The Honda XBR 500 is a 500cc Japanese sports motorcycle launched by Honda in 1985 and in response to the Yamaha SR500. It is powered by a single-cylinder four-valve engine with the valves arranged radially relative to the geometric centre of the hemispherical combustion chamber - (Honda's Radial Four Valve Combustion Chamber, or RFVC) and actuated via intermediate sub-rockers. Displacing  and producing 27 or 44 hp (depending upon specific market legislation), the engine, having its origins in the Honda XR series off-road models, features a "quasi-dry sump", the bulk of the oil being stored in a separate tank below the seat but a proportion (ca. 0,5 litres) of the lubricant remaining in the crankcase sump. The steel-braided hoses connecting the oil tank to the engine (clearly visible at the right-hand side of the motorcycle) are a strong visual element.

The two exhaust valves enabled the motorcycle to be fitted with two separate exhaust systems. The motorcycle had both an electric start and a kick start. On earlier models, the kick start was linked by a cable to an exhaust valve decompressor to reduce cylinder compression during manual engine starting; later examples incorporated an automatic valve lifter with the camshaft. This also assisted in reducing the starter motor loads. The fuel-efficient engine combined with the large fuel tank capacity (20 litres/5,28 US galls) provided the bike with a long range (typically well in excess of 200 miles) between refueling.
· · · · · · ·
— REQUESTS —
**a.** Answer these from the XBR 500 passage:
(i) Which motorcycle was the XBR 500 launched in response to?
(ii) Roughly how much of the lubricant remains in the crankcase sump?
(iii) What is the fuel tank capacity?
**b.** Name every motorcycle model or model series mentioned in the XBR 500 passage.
**c.** Extend the XBR 500 passage with one more paragraph that picks up after its final sentence.

Entries for locating words and elements
· · · · · · ·
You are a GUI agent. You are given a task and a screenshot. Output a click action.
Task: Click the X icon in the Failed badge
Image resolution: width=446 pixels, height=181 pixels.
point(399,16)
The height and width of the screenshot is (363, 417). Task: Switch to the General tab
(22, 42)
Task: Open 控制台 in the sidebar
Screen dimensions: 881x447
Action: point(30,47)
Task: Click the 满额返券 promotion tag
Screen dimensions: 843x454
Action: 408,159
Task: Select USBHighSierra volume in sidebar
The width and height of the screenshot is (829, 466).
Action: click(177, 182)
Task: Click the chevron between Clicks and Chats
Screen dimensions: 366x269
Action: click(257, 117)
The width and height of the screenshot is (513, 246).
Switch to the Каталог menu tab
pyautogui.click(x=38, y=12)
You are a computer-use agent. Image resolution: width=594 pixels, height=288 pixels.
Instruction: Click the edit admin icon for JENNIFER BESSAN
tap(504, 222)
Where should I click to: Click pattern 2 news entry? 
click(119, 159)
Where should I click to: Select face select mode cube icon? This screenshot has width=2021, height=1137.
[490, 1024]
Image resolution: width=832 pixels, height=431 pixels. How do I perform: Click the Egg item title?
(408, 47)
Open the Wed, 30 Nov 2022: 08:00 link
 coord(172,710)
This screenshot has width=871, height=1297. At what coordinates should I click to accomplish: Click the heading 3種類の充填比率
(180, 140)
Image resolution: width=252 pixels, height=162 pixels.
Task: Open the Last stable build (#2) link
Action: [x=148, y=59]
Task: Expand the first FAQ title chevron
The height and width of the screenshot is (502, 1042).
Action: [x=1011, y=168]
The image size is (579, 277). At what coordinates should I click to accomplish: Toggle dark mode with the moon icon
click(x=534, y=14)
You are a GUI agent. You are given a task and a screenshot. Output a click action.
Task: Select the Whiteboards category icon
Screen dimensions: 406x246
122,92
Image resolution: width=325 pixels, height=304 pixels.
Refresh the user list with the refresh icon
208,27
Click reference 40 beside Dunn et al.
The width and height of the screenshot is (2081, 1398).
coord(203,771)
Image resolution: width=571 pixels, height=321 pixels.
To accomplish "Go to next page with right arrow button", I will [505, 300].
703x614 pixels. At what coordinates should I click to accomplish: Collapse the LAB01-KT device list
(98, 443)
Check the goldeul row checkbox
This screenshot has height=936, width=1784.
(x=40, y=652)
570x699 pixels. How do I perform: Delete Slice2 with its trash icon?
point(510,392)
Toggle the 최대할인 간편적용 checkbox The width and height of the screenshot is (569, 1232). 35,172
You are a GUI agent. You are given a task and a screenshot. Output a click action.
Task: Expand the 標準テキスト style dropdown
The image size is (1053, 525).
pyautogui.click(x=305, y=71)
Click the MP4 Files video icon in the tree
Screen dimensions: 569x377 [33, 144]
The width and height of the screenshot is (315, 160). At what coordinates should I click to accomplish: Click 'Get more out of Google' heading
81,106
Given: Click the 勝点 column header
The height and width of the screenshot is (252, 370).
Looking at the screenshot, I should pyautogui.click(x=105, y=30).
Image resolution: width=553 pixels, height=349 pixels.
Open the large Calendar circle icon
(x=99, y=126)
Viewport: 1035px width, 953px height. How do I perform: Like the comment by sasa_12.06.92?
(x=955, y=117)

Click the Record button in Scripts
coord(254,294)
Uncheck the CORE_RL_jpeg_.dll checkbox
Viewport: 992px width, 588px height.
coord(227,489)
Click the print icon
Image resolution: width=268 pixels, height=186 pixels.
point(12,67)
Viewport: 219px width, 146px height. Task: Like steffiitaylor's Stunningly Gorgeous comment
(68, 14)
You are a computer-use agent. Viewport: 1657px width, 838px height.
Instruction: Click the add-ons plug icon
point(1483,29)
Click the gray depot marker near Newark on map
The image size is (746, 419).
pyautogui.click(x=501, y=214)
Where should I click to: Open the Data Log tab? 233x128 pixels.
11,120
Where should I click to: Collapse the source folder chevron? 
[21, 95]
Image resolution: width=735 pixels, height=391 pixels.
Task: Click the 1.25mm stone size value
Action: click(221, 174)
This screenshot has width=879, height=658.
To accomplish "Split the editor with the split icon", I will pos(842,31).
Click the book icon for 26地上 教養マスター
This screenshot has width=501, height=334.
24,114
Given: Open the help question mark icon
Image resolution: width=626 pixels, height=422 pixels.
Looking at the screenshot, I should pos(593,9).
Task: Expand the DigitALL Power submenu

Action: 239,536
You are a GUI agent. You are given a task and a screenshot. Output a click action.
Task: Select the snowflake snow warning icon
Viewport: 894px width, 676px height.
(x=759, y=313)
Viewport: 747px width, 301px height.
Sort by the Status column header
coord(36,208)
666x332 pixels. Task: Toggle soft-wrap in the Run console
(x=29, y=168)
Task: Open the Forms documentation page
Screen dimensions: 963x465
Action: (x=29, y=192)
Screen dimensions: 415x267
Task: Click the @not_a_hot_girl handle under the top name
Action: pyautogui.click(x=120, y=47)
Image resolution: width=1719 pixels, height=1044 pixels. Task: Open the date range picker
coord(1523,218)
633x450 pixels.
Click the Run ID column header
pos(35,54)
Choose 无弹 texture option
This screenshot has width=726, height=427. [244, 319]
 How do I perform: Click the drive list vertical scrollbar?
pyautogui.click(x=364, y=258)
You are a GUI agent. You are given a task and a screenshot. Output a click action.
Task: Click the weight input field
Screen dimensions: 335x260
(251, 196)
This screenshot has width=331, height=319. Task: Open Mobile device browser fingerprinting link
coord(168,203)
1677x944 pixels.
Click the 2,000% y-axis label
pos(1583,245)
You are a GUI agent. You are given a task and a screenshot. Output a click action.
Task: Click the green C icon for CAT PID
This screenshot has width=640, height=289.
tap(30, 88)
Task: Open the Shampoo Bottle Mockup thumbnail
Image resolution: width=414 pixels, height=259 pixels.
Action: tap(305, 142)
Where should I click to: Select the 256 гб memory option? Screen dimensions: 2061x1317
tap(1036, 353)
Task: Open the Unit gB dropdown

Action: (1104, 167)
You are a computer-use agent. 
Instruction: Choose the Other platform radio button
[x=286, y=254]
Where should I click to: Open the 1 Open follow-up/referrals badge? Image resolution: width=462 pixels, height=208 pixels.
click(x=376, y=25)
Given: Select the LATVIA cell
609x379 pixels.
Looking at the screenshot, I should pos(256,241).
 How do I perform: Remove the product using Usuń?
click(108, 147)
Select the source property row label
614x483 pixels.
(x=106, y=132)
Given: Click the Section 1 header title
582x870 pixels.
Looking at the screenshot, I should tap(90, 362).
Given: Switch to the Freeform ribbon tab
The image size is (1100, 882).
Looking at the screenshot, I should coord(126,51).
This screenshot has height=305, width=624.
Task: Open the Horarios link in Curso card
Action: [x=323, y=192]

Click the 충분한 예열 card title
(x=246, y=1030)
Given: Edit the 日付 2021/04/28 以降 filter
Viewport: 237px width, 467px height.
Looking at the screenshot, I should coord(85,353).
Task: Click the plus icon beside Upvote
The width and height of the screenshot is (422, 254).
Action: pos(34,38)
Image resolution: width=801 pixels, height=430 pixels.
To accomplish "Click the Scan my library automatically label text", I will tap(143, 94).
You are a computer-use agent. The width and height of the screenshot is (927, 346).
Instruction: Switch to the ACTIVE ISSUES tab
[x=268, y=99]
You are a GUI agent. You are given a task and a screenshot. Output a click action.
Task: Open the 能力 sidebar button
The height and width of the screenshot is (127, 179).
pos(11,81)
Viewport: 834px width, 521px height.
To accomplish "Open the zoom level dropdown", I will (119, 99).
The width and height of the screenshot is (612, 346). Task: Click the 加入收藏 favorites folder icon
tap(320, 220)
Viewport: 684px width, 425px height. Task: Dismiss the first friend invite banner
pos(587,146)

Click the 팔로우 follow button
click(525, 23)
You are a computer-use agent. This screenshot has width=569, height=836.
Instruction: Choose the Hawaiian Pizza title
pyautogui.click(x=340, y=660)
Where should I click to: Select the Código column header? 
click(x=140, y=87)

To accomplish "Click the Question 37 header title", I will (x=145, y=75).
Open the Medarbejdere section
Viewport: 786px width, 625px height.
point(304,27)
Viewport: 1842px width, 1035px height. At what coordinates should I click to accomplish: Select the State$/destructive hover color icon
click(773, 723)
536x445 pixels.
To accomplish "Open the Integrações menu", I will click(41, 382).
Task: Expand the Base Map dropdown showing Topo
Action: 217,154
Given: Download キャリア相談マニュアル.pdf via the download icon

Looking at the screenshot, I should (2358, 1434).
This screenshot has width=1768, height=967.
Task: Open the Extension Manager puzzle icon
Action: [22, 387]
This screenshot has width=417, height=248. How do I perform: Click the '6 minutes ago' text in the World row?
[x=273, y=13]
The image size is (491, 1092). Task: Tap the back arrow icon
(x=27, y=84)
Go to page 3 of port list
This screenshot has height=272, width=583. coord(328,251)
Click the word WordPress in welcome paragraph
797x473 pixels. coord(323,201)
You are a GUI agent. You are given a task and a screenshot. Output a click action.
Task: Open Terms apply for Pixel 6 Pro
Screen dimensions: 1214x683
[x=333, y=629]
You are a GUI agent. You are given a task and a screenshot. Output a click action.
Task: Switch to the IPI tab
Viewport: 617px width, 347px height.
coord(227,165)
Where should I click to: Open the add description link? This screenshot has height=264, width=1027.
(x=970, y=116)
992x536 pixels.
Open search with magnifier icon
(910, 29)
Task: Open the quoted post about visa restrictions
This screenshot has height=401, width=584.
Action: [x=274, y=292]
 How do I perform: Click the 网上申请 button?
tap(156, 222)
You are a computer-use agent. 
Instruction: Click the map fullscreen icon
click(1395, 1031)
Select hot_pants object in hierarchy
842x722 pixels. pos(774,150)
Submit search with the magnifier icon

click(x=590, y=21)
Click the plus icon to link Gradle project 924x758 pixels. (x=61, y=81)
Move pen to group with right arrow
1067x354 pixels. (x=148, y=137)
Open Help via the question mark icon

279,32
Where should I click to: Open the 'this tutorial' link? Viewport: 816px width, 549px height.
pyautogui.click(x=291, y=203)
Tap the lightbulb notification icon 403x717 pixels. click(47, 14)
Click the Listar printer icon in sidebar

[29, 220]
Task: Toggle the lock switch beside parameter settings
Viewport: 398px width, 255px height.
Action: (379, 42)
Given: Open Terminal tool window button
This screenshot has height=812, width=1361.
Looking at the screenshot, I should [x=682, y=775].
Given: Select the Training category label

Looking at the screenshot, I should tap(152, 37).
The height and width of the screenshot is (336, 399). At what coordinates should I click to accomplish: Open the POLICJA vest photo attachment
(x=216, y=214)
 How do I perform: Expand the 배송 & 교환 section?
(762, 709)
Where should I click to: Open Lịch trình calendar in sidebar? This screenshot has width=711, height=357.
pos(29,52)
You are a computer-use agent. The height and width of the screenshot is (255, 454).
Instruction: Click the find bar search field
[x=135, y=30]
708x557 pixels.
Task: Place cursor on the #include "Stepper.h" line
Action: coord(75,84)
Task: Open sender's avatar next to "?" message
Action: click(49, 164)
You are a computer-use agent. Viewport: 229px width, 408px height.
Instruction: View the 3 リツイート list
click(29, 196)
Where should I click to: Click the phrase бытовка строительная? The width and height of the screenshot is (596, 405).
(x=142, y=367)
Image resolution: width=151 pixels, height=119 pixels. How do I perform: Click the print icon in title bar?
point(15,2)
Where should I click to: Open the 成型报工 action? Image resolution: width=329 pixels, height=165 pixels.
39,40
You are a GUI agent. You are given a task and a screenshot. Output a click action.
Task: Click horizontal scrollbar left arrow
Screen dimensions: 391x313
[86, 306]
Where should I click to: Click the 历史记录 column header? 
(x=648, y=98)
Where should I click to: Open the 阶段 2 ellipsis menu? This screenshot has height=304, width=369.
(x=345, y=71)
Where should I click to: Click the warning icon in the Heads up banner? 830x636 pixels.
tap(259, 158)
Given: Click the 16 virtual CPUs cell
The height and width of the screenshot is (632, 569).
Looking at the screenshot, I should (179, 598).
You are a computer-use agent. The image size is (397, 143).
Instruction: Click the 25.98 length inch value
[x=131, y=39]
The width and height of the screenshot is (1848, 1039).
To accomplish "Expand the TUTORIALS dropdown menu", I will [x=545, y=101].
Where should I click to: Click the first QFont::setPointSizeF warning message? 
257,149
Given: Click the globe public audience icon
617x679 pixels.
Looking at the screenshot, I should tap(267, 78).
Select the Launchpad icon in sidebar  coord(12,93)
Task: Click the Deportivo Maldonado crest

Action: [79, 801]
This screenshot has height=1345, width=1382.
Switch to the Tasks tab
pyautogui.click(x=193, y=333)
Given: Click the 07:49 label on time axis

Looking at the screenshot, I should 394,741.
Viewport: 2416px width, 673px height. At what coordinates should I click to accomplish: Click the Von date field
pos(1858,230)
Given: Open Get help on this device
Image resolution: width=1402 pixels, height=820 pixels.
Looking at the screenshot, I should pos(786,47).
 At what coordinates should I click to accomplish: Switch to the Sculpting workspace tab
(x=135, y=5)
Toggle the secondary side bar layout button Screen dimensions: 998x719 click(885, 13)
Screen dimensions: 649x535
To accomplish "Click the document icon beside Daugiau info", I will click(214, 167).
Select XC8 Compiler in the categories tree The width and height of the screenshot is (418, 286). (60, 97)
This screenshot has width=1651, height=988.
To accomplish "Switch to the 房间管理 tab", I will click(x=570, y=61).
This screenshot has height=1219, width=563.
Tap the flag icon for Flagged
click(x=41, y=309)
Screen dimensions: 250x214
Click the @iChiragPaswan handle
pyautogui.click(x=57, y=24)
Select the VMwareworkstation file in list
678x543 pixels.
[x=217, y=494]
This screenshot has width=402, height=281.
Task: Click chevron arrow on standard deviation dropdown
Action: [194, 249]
· · · · · · ·
— RESULTS OF THE TASKS —
**a.**
(i) The Yamaha SR500
(ii) About 0.5 liters
(iii) 20 liters (5.28 US gallons)

**b.** Honda XBR 500, Yamaha SR500, Honda XR series

**c.**
XBR500s (F,G and some H sub-types) were fitted with 18" Comstar wheels and tubeless tyres, 100/90 front and 110/90 rear. The frame was of a single-downtube, dual-cradle design having a box-section swinging arm and conventionally sprung rear suspension.  The last iterations - some XBR500H and all XBR500SJ types - were supplied with traditional wire wheels and tubed tyres. The XBR500 is a fine-handling machine with sprightly performance and a wheelbase of 1,400 mm (55 in). A detachable pillion seat cover was supplied to simulate a café-racer look, but Honda subsequently released a dedicated café racer version of near-identical mechanical specification although of less power - the Honda GB500 TT - which featured some "classic British qualities", such as a solo seat, seat hump, wire wheels, two-into-one exhaust system and a fuel-tank with gold pinstriping reminiscent of the earlier AJS and Velocette machines.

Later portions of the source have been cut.